DEMANDA DE AMPARO. NO PROCEDE DESECHARLA POR MOTIVO MANIFIESTO E INDUDABLE DE IMPROCEDENCIA CUANDO EL QUEJOSO, QUE SE OSTENTA COMO TERCERO EXTRAÑO AL JUICIO, ADUCE TENER LA POSESIÓN DEL INMUEBLE OBJETO DEL LITIGIO.

Si el quejoso aduce ser posesionario de un inmueble objeto de un litigio al que es extraño, no procede desechar su demanda de garantías en términos del artículo 145 de la Ley de Amparo, aun cuando de las manifestaciones vertidas en ella parezca desprenderse que en realidad aquél sólo es un mero ocupante del inmueble y que, por ende, no tiene derechos posesorios que deban protegerse. Ello es así, porque el análisis para determinar la existencia del interés jurídico que legitime al quejoso para acudir a la vía constitucional implica cuestiones que son materia de prueba que habrán de seguir el trámite correspondiente, pues de lo contrario se le dejaría en estado de indefensión en tanto que no podría demostrar su dicho. Así, en la indicada hipótesis resulta aplicable el criterio sostenido por la Primera Sala de la Suprema Corte de Justicia de la Nación en la tesis 1a./J. 28/2005 de rubro: “INTERÉS JURÍDICO EN EL AMPARO. LA FALTA DE ACREDITAMIENTO, NO DA LUGAR AL DESECHAMIENTO DE LA DEMANDA POR NOTORIAMENTE IMPROCEDENTE, CUANDO ÉSTA SE PROMUEVE POR UN TERCERO EXTRAÑO A JUICIO.”, publicada en el Semanario Judicial de la Federación y su Gaceta, Novena Época, Tomo XXI, mayo de 2005, página 245 y, por tanto, la demanda de amparo debe admitirse a trámite, y si no llega a probarse el hecho medular de la posesión, procederá sobreseer en el juicio de garantías por falta de interés jurídico.
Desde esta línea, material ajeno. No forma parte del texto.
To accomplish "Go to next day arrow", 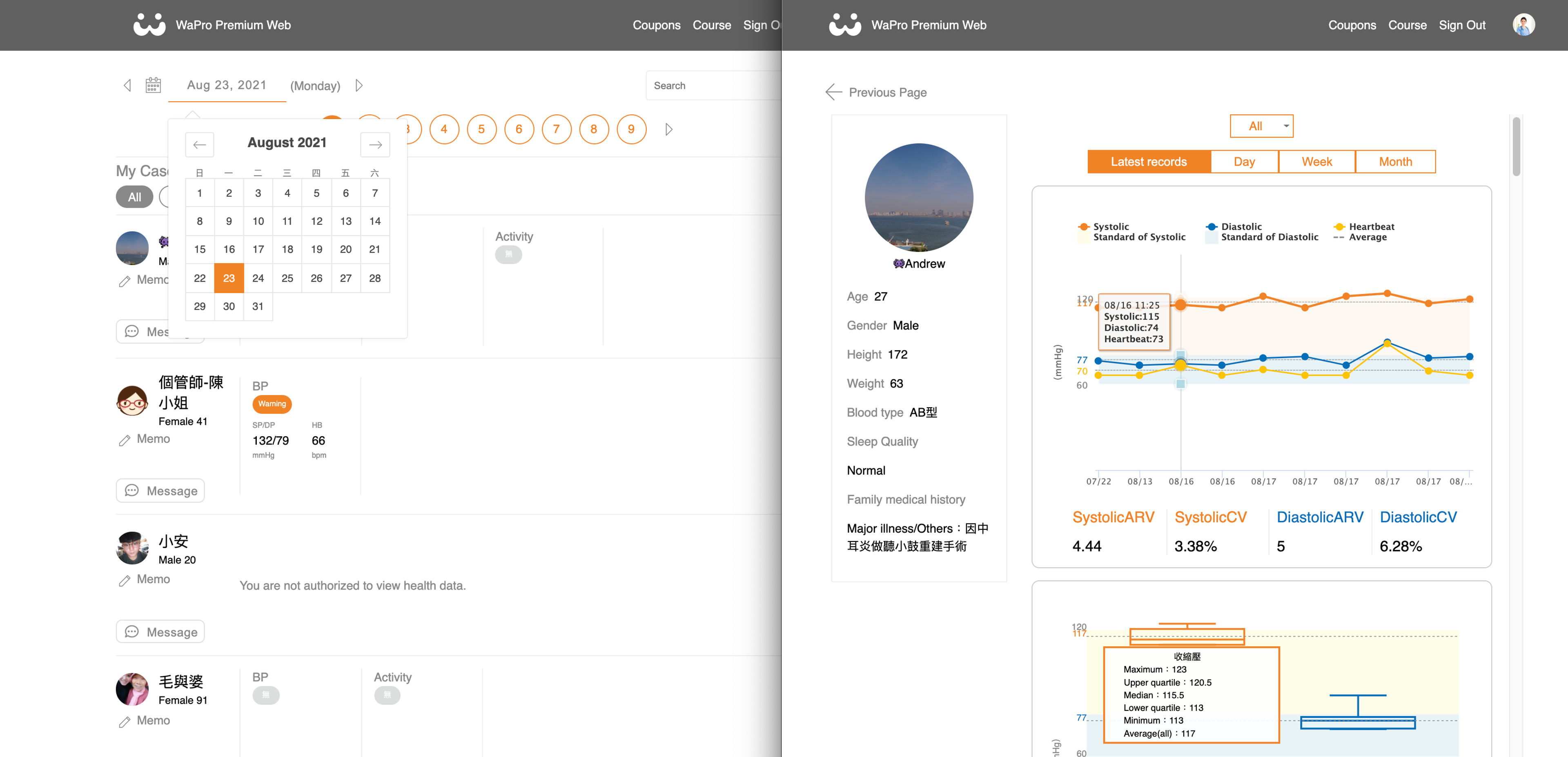I will tap(359, 85).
Lo anterior, de acuerdo con el principio de que la improcedencia constituye una excepción a la regla general, que es la procedencia del juicio de amparo como medio de control de actos de autoridad que vulneren garantías individuales, y conforme a la postura reiterada de este Alto Tribunal, en el sentido de que las causas de improcedencia deben probarse plenamente y no inferirse con base en presunciones, lo cual implica que el citado artículo 145 es de aplicación estricta; esto es, cuando el motivo de improcedencia es manifiesto (que se advierta en forma patente y absolutamente clara) e indudable (que se tenga la certeza y plena convicción de que la causa de improcedencia de que se trata se actualiza en el caso); o sea, cuando sea evidente, claro, fehaciente e indiscutible, lo que no ocurre en el supuesto analizado.
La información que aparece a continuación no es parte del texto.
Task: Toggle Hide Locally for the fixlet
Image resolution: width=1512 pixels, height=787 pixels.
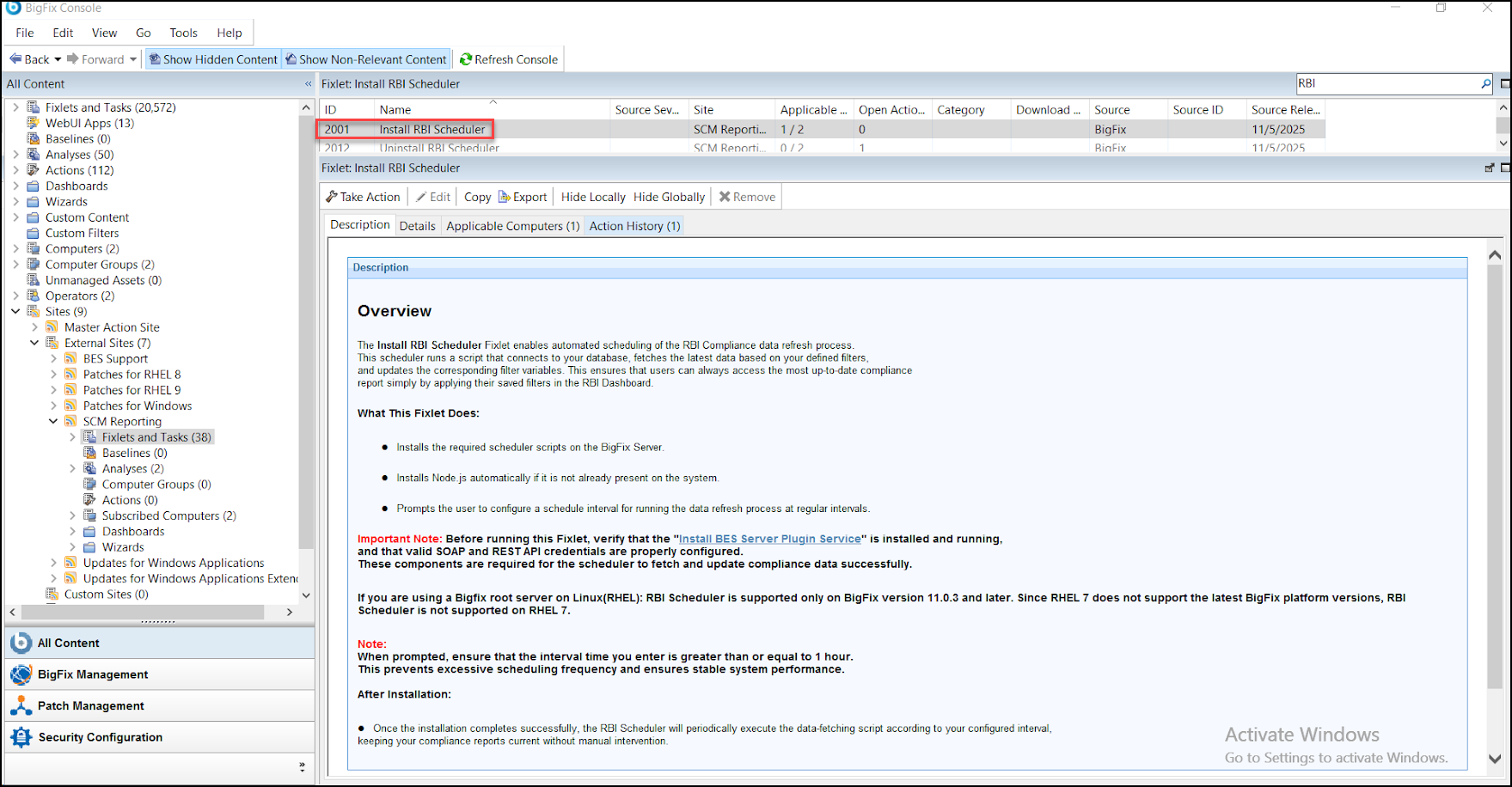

Contradicción de tesis 37/2009. Entre las sustentadas por el Quinto Tribunal Colegiado en Materia Civil del Tercer Circuito y el Décimo Primer Tribunal Colegiado en Materia Civil del Primer Circuito. 27 de mayo de 2009. Mayoría de cuatro votos. Disidente: Sergio A. Valls Hernández. Ponente: Olga Sánchez Cordero de García Villegas. Secretaria: Constanza Tort San Román.

Tesis de jurisprudencia 63/2009. Aprobada por la Primera Sala de este Alto Tribunal, en sesión de fecha tres de junio de dos mil nueve.